Skip to content
This repository has been archived by the owner on Feb 22, 2023. It is now read-only.

discogs/pymongo-job-queue

Repository files navigation

pymongo-job-queue travis build Codecov version

This package (pymjq) is a simple MongoDB based job queue for Python. By using capped collections and tailable cursors, you can queue up data to be consumed by a service worker in order to process your long running tasks asynchronously.

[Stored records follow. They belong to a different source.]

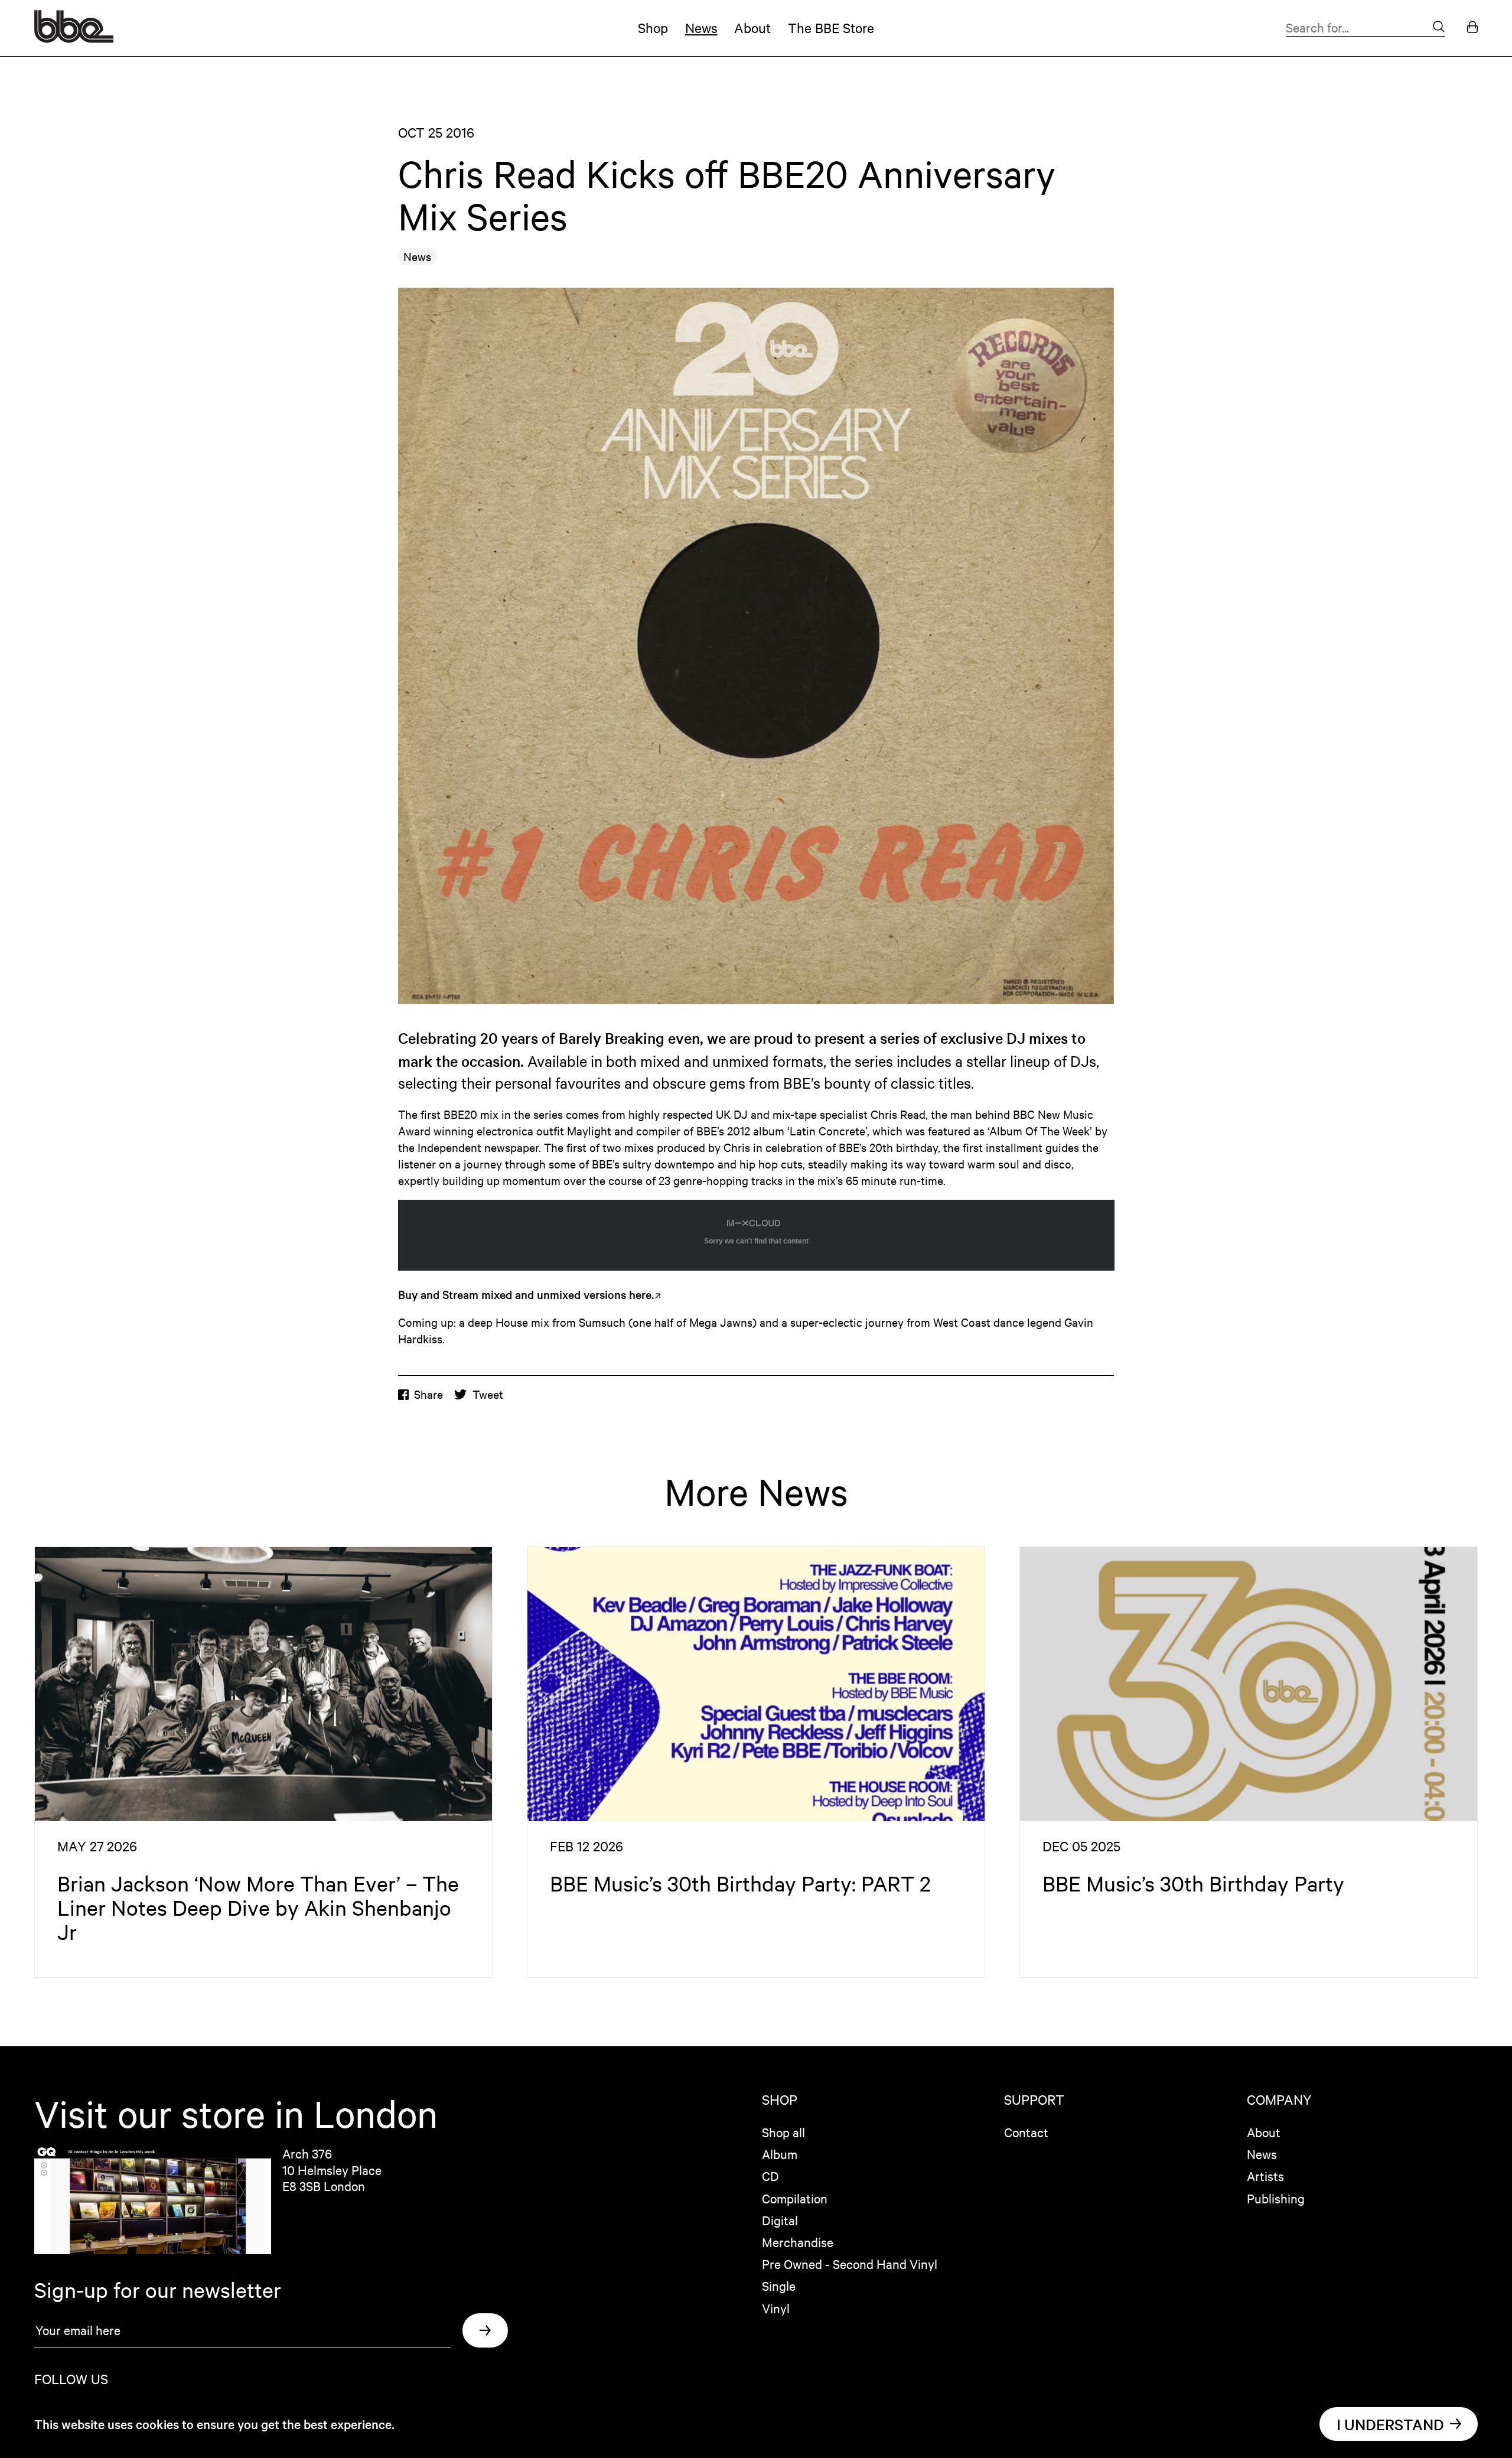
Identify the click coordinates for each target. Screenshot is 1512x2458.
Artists (1265, 2175)
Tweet (487, 1394)
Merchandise (797, 2242)
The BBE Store (831, 27)
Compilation (794, 2198)
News (701, 27)
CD (770, 2175)
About (752, 27)
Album (779, 2154)
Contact (1026, 2132)
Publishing (1276, 2198)
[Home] (73, 38)
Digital (780, 2220)
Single (779, 2285)
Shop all (783, 2132)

This is currently used to send notifications on the Meta sites (a.k.a. Vinylhub, Bibliogs, Filmogs, Gearogs, Comicogs and the Reference Wiki).

Dependencies

  • mongodb 2.6
  • pymongo 2.7.2
  • python 2.7

Install

$ pip install pymjq

Examples

>>> from pymongo import MongoClient
>>> from pymjq import JobQueue
>>> client = MongoClient("localhost", 27017)
>>> db = client.job_queue
>>> jobqueue = JobQueue(db)
Creating jobqueue collection.
>>> jobqueue.valid():
True
>>> jobqueue.pub({"message": "hello world!"}) # add a job to queue
True
>>> for j in jobqueue:
...     print (j)
...     print (j["data"]["message"])
...
---
Working on job:
{u'status': u'waiting', u'_id': ObjectId('568d963d2c69a1e3ef34da84'),
  u'data': {u'message': u'hello world!'}...
hello world!
waiting!
waiting!
waiting!
...
^C Keyboard Interrupt
>>> jobqueue.pub({"message": "hello again!"}) # add another job to queue
True
>>>  j = jobqueue.next()
True
>>> print (j["data"]["message"])
hello again!
print (j)
{u'status': u'waiting', u'_id': ObjectId('568d963d2c69a1e3ef34da84'),
  u'data': {u'message': u'hello again!'}...
>>>

How It Works

  • Capped collections ensure that documents are accessed in the natural order they are inserted into the collection.
  • Tailable cursors give us a cursor which will stay open and wait for new documents to process if the job queue is empty.
  • The JobQueue class has an iterator that yields a document from our queue. The iterator will update a doc's status to 'working' and then 'done' once the worker has completed it's task.

Jobs

Job document, when added to the queue, has the following structure:

{
    'ts': {
        'created': datetime,
        'started': datetime,
        'done': datetime
    },
    'status': 'string',
    'data': 'Your job data goes here! Define whatever structure you want. ''
}

In the data field, the JobQueue.pub() method will add whatever data you pass as a parameter. The ts attributes will be updated as the document is worked on.

Contributing

Want to hack on this? Check out the "Submitting a Change" section in the CONTRIBUTING doc.

License

MIT Copyright (c) 2016 Discogs